Il porte en lui la spirale complète : perception → émerveillement → brûlure → silence → formulation → effacement.
Il réalise donc un cycle de cérité complet, à la première personne, mais sans clôture narcissique.
Évaluation chiffrée
Dimension |
Valeur attribuée |
Justification |
Type d’alignement |
Type 1 — Alignement originel traversant |
Bobin parle depuis une poussée fluïenne accomplie, qui traverse l’écriture et l’existence. |
Cérité fluïenne |
7/7 — Traversée intégrale |
Tous les plans du Flux Intégral sont activés : poussée, intégration, résonance, vérité. |
En résumé
Le texte n’est pas simplement une parole vraie : c’est une incision dans le réel, une traversée d’homme formulée en fin de course, non pour enseigner mais pour confier.
Il accomplit ce que Kernesis cherche à reconnaître : une vérité nue, qui déploie le flux sans l’enfermer, et dont l’effet est d’embraser le lecteur, pas de l’enseigner.
✦ Infractale
- Le préfixe “in-” signifie ici : à l’intérieur, ou en profondeur (comme dans “invisible”, “intransitif”).
- Le mot “fractale” renvoie, en mathématiques, à une structure auto-similaire à toutes les échelles (Mandelbrot, etc.).

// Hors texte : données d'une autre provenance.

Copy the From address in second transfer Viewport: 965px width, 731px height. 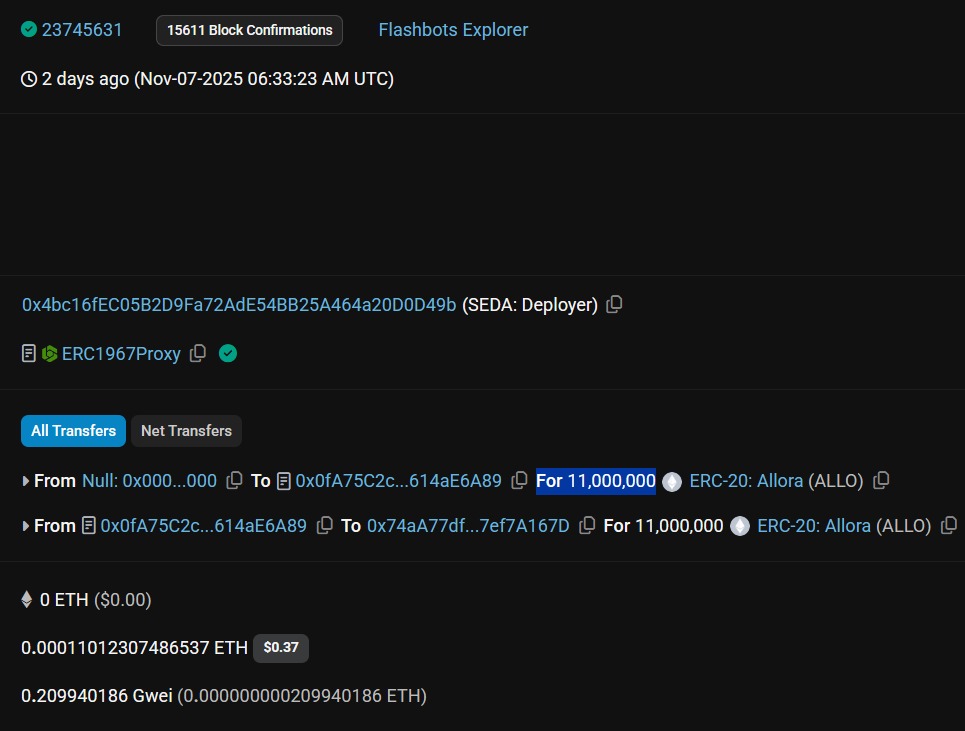click(324, 526)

Il n’existe pas de terme “infractale” mais ce mot est pertinent dans Kernesis.
Il comble un vide de perception :
- Il désigne une intensification par repli, que ni “fractal”, ni “concentré”, ni “réflexif” ne peuvent décrire.
- Il nomme un mouvement énergétique qui profondit au lieu de rayonner.
- Il permet de décrire des phénomènes vibratoires, vécus, internes, qui relèvent d’un flux intériorisé plutôt que d’une structure externe.
Exemples fluïens naturels :
- Une prière silencieuse qui densifie l’espace intérieur.
- Un regard d’enfant qui “transperce” sans mouvement.
- Une vérité douloureuse qui ne s’exprime pas, mais brûle en boucle.
Définition ✦ Infractale (adj., néologisme kernésique)
Qualifie une structure ou une intensité qui ne se répète pas extérieurement (comme une fractale), mais s’enfonce en elle-même, selon une profondeur résonante.
→ Désigne une intensité intérieure, non réductible, vibrante, sans diffusion, mais à très haute densité de flux.
Rôle : Nommer les expériences de joie, de douleur, de présence ou de vérité qui s’intensifient vers l’intérieur, et activent une spirale fluïenne fermée mais vivante.